Il Coordinamento Torino Pride quest´anno ha deciso di commemorare questa data con un candle-light accompagnato da musica e da letture nel centro storico di Rivoli, cittadina della prima cintura torinese sabato 20 Novembre dalle ore 17. Una scelta nata dalla collaborazione con l’associazionismo laico – in questo caso l’associazione La Meridiana – che da anni ci affianca, affermando nel concreto che i diritti delle persone transessuali sono diritti umani universali. Una scelta che richiama la realtà di migliaia di persone transessuali e transgender che spesso fuori dalle grandi città più faticano a fare rete ed a conquistare visibilità nel rispetto e nella possibilità di fare rete con tra soggetti e attraverso l’associazionismo.
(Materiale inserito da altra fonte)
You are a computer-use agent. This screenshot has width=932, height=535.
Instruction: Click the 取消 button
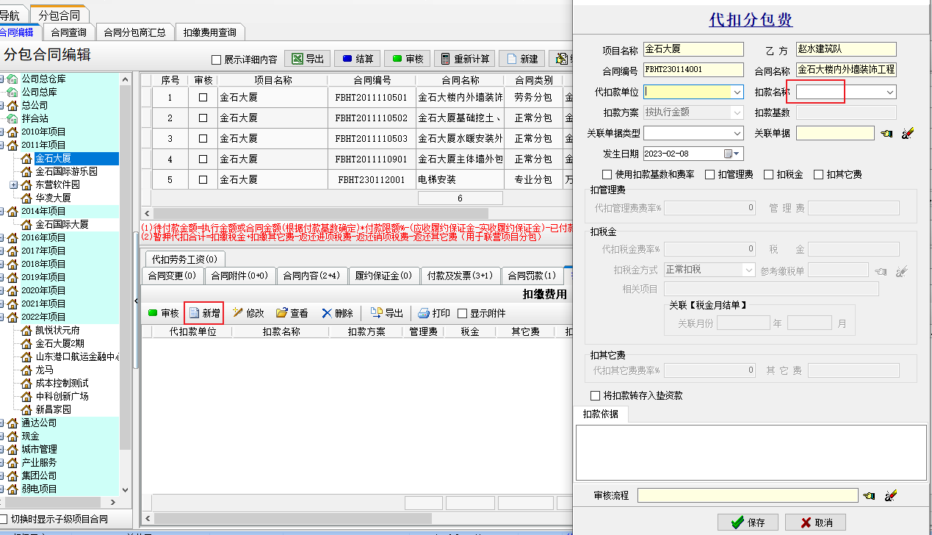click(x=815, y=523)
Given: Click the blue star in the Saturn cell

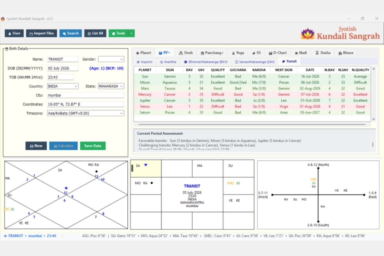Looking at the screenshot, I should point(146,165).
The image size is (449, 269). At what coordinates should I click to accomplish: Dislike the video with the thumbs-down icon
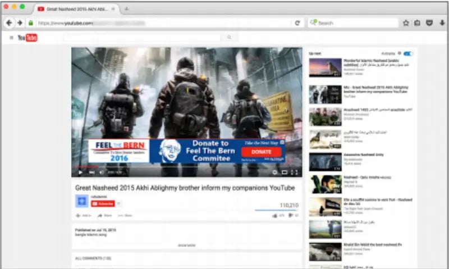click(x=291, y=215)
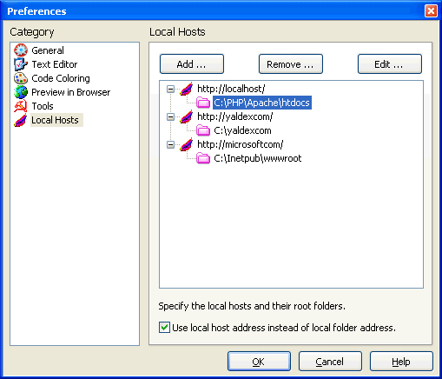The height and width of the screenshot is (379, 442).
Task: Select Preview in Browser globe icon
Action: point(21,92)
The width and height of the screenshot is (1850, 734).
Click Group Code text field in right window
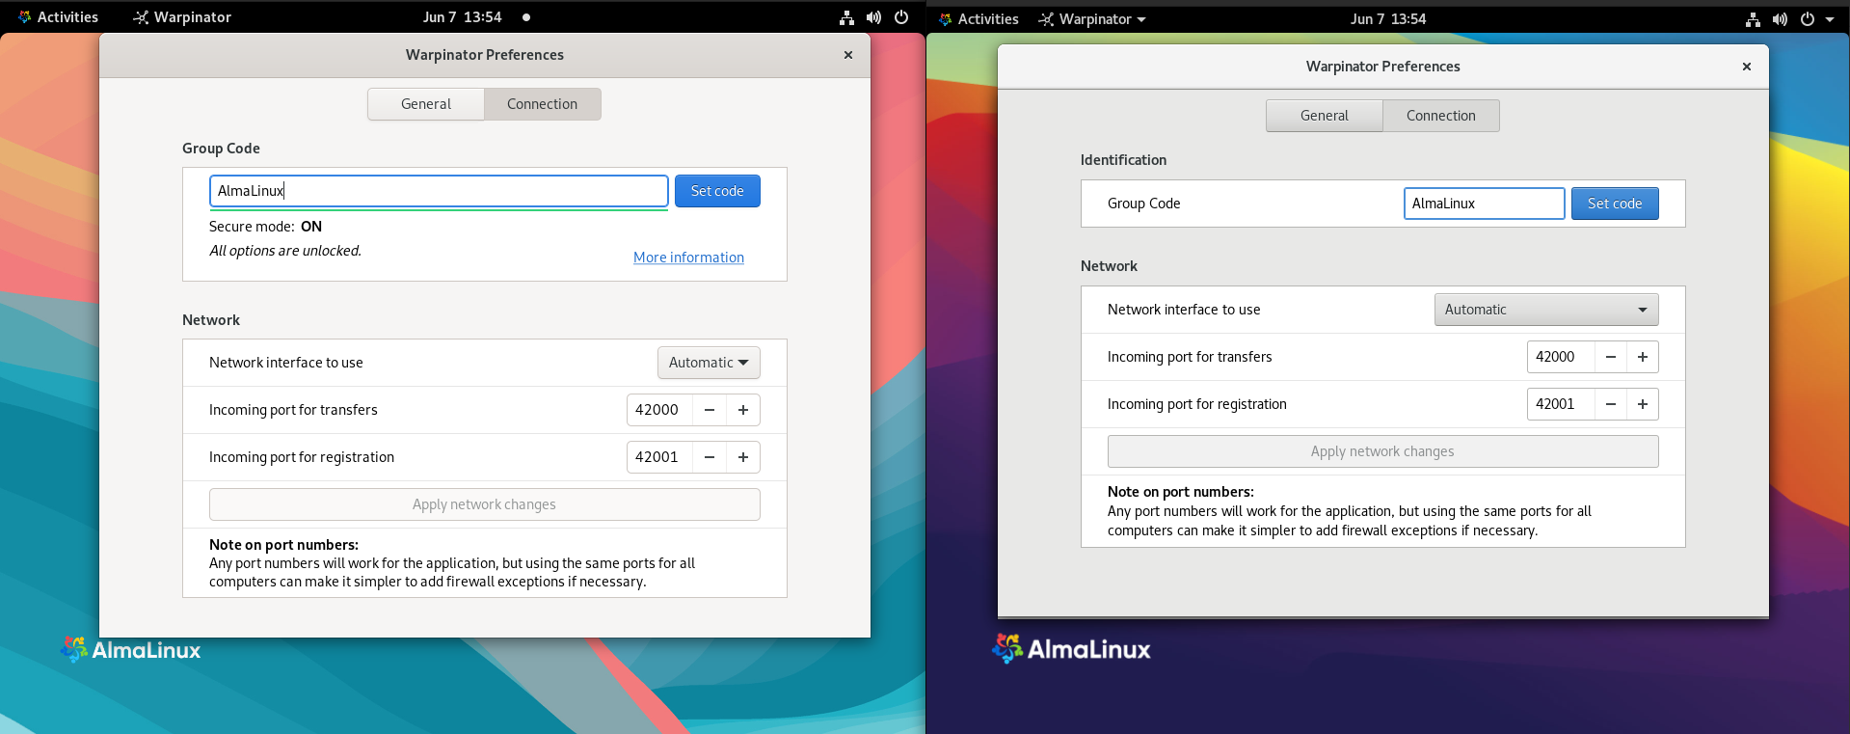pos(1483,204)
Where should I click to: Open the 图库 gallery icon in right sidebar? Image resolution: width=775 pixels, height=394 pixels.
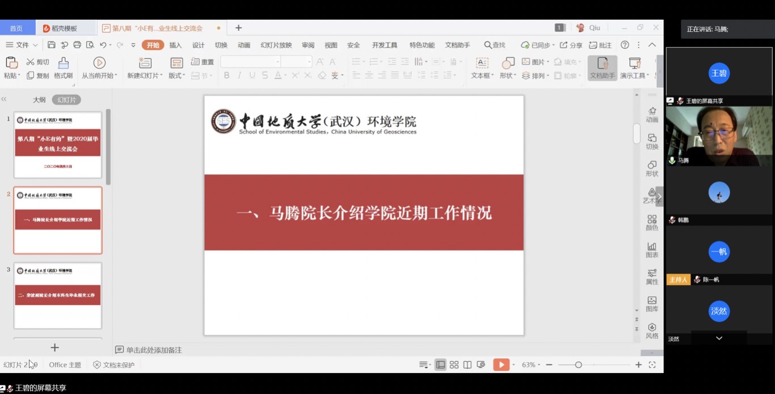(652, 304)

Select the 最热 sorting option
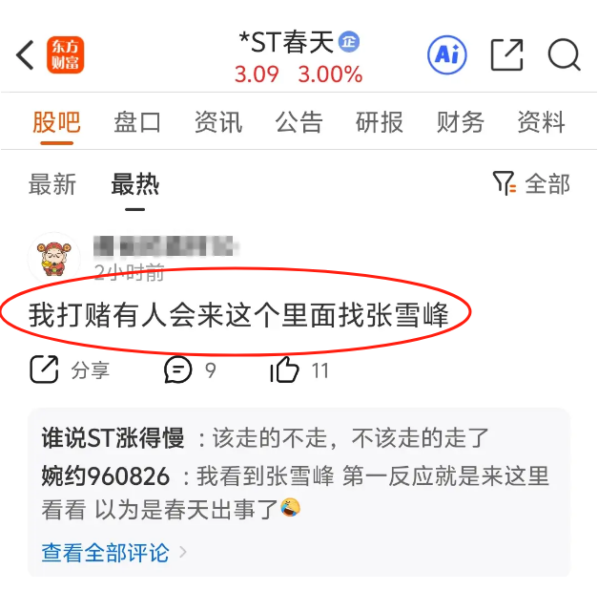(135, 184)
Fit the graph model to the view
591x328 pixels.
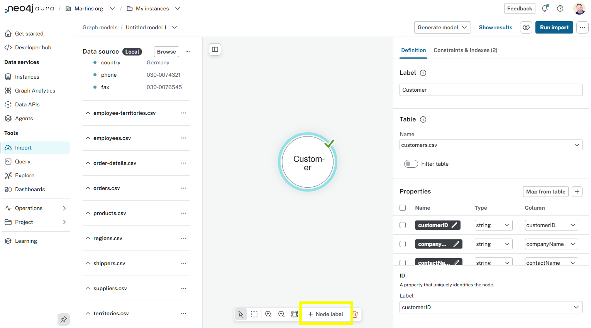click(x=294, y=314)
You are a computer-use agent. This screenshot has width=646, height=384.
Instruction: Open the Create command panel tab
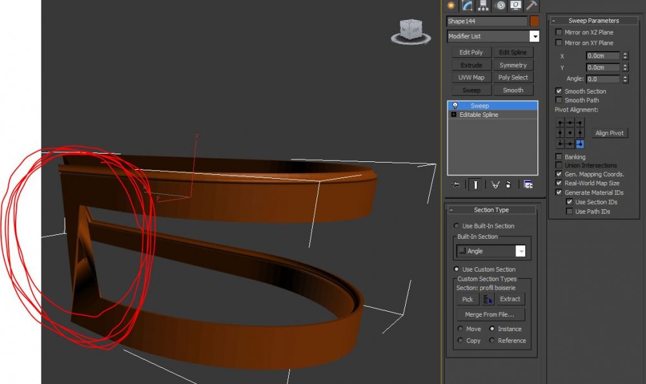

La celebrazione del Transgender Day of Rimembrance continua Lunedì 22 con due eventi culturali all´Università di Torino e alla biblioteca civica Pavese.

PROGRAMMA

Sabato 20 novembre
ore 17.00
Via F.lli Piol -Rivoli
Lettura in piazza delle storie storie delle persone transessuali vittime di transfobia con accompagnamento musicale
in colaborazione con l’associazione La Meridiana

a seguire, via Felisio, 2- Rivoli
aperitivo contro la transfobia

Lunedì 22 novembre
ore 16.00, Palazzo Nuovo
Presentazione del libro “Elementi di critica trans”, ed. Manifestolibri
http://www.manifestolibri.it/vedi_brano.php?id=552
a cura dell’associazione La Jungla e del circolo Maurice

a seguire, alle ore 20.30
Biblioteca Civica Cesare Pavese
Via Candiolo, 79
proiezione del documentario “E Giorgia sia”.
Il corpo sognato, transitorio, liberato di una giovane transessuale al di fuori di luoghi comuni e pregiudizi
Dibattito a cura del circolo Maurice e letture a cura di Donne di Mirafiori

Le celebrazioni avvengono in rete con le città di Verona,Bologna,Viareggio,Roma.